▶ [Your objective]
All lines holding the string "agent" should be copied from the data below.

▶ [Material to process]
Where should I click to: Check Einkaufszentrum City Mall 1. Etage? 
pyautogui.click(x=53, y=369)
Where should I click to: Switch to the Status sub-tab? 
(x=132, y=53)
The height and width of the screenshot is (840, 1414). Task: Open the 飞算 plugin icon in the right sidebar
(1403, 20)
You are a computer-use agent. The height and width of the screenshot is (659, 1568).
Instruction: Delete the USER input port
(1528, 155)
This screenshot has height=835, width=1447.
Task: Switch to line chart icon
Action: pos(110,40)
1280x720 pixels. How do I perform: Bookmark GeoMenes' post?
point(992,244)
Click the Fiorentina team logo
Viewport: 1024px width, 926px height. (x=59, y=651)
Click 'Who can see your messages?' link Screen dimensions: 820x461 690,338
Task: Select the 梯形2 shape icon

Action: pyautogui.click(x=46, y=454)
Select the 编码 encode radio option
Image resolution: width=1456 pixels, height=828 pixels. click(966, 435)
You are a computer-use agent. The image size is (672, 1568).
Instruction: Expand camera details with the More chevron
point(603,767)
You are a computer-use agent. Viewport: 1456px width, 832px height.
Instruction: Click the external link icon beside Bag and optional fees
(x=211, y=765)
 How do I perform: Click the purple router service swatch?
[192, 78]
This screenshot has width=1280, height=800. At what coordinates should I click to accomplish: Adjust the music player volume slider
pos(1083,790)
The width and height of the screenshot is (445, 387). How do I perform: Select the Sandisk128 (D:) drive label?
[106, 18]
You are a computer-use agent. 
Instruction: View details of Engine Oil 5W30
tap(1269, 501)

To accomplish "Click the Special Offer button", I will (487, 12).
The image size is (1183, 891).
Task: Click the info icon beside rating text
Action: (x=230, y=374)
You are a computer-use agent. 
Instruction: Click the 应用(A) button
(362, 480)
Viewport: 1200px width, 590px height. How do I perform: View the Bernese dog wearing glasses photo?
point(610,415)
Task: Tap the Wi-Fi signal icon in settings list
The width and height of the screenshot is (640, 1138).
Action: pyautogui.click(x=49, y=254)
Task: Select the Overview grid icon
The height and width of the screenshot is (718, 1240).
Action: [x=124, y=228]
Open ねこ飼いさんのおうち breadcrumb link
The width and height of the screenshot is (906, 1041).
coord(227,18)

▶ [Solved exercise]
You are a computer-use agent. The height and width of the screenshot is (659, 1568).
You are a computer-use agent. The image size is (672, 1568).
You are a computer-use agent. Viewport: 1456px width, 832px height.
You are a computer-use agent. 
You are a computer-use agent. 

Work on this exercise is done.